Pese a la superioridad numérica y el empate, Vélez no supo crecer en juego ni aprovechar la insistencia de Coudet en preservar a los 3 del fondo Canalla y el segundo tiempo parecía presagiar una nueva decepción. Somoza, que también venía levantando su nivel futbolístico y de aprobación de la tribuna, devuelve gentilezas y se gana una roja tan infantil y contraproducente que sólo me confirma que echarle la culpa de los rendimientos a los pibes y a la falta de experiencia es cortar la soga por lo más delgado. El gol de Lo Celso a los 30 luego de un desborde nuevamente por la derecha parecía ser el último puñado de tierra sobre el cajón de nuestras ilusiones pese a que minutos antes Bassedas tomó la segunda y más importante decisión del partido: viendo el cansancio, la falta de medio y los tres en el fondo de Central, puso en cancha a Delgadillo y Zabala por Cáceres y Stelcaldo para dar aire y velocidad y pasó a atacar con 4 volantes ofensivos, mientras Desábato jugaba de líbero un poco más adelante de la línea de defensores.

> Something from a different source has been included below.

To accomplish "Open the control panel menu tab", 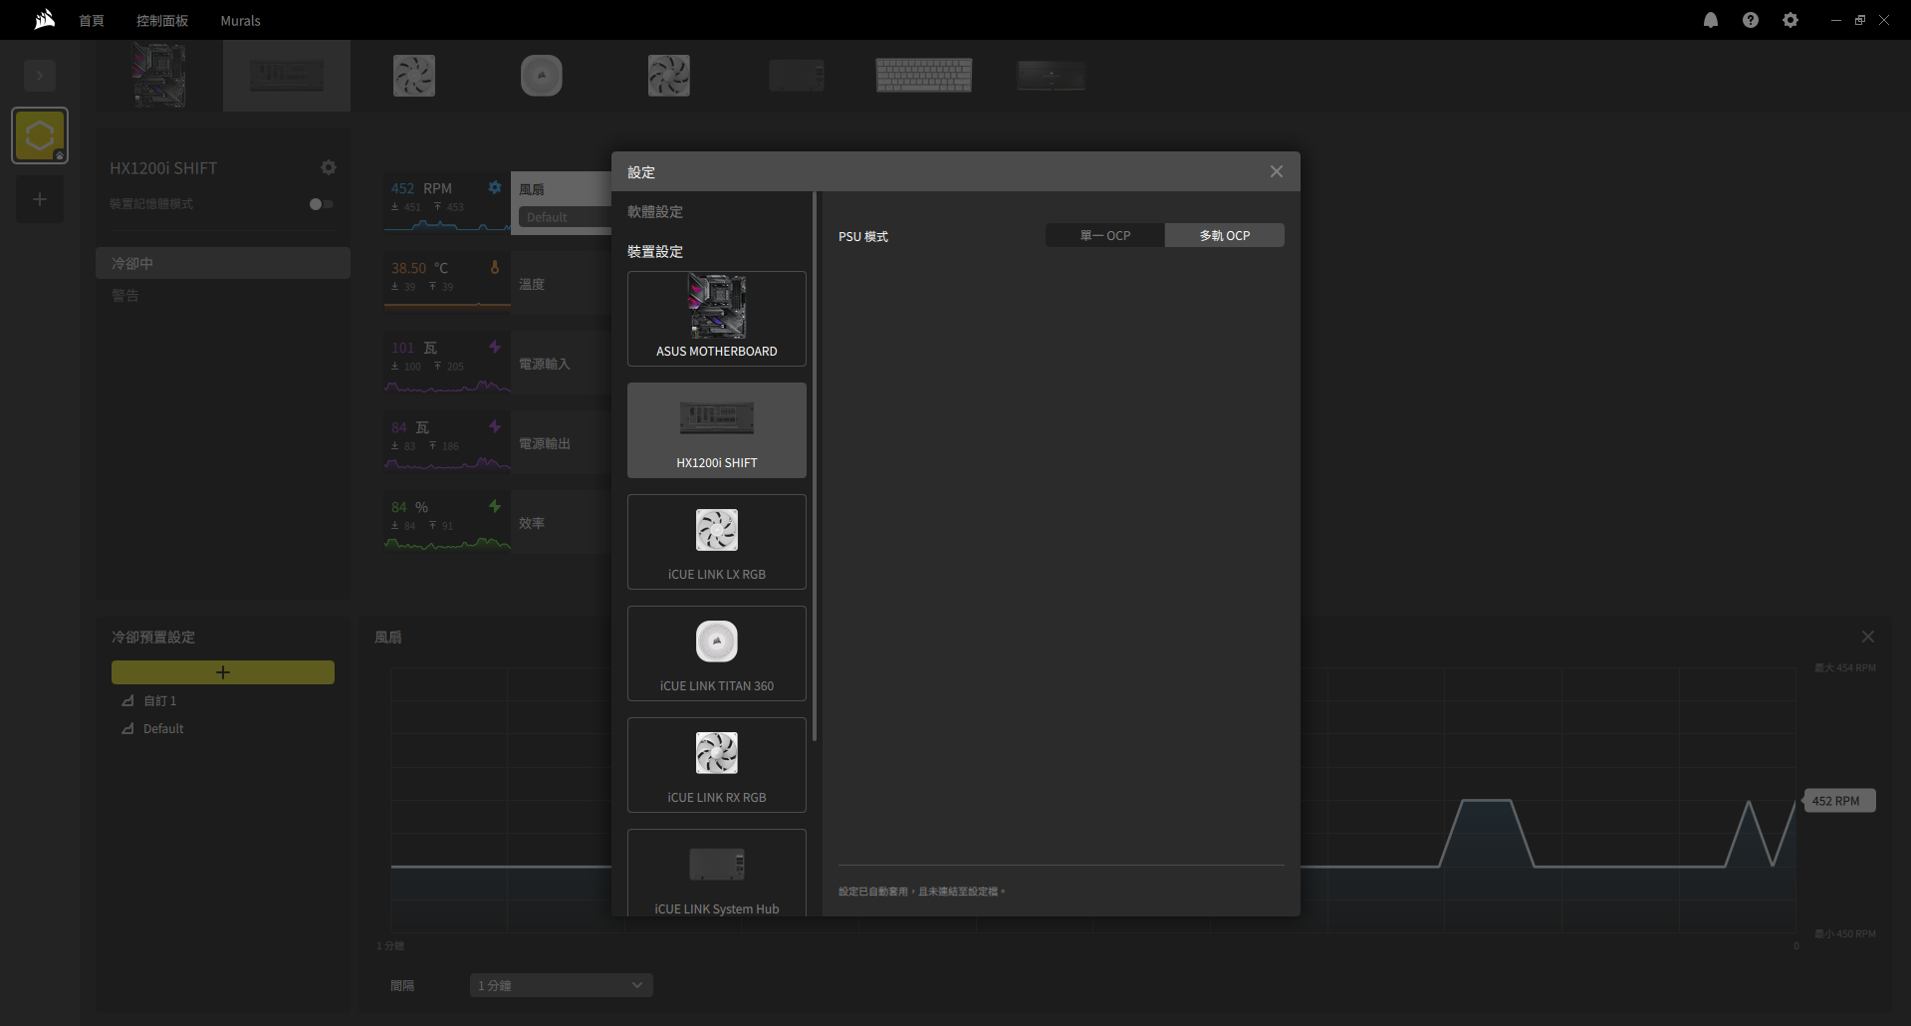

Y los últimos 10 minutos de partido serán tal vez los más emotivos desde aquellos vividos contra Huracán en el 2009. A los 87 llegaría recién la primera triangulación y ataque al vacío a través de Alvarenga, quien ingreso al área y tiró el centro atrás que no llegó a empujar Servetto (de buen debut) pero encontró a Zabala sobrando a todo el fondo para empujarla al empate. Pero a la Bomba Uruguaya le quedaba una explosión más. 4 minutos después, ya en tiempo de descuento, un pase en mitad de cancha perfectamente leído y cortado por Kolacha y bien trasladado por Delgadillo significó una contra letal de esas que Vélez demostró que sabe manejar. Pase interior para el oriental que tiró la diagonal y con mucha calma y criterio enganchó para sacarse de encima al marcador y tocó suave al palo izquierdo del arquero.
Una vez más un jugador del Fortín se prueba el traje de héroe y cuando los argumentos quedan cortos quema los papeles y sale de libreto. Por cosas como éstas Vélez es un equipo difícil de entender y más aún de explicar. No genera resultados cuando el argumento lógico debiera darlo y de repente saca conejos de una galera que tenía escondida debajo de la manga.
¿Resultado justo? No lo sé. ¿Necesario? Sin dudas. La situación de Vélez me pone en un lugar que no me agradó nunca: la del resultadismo. Quisiera no estar allí, pero hoy Vélez necesita puntos. Sumar puntos es ganar margen de error.
De momento resta esperar a las recuperaciones de Toledo, Pavone y Romero, ver cómo se cubre el lateral izquierdo y se rearma el medio sin Somoza. Próxima parada: Independiente en Liniers. Vélez ya ha dado sobradas muestras de su capacidad de reponerse y de improvisar. Es el momento de fortalecerse en la constancia y regularidad y sobre todo de volver a convertir al Amalfitani, ese Teatro hermoso que tenemos y que hoy cumple 73 años, en ese Fortín inquebrantable donde los rivales van a encontrarse con la derrota. Porque en medio de esta dinámica de lo impensado, y aunque parezca mentira Vélez sigue vivo. Y cuando empezas a ganar puntos empujado y unido más por el espanto que por el amor tal vez sin darte cuenta te encontrás peleando algo. Si no me cree pregunte por el Leicester.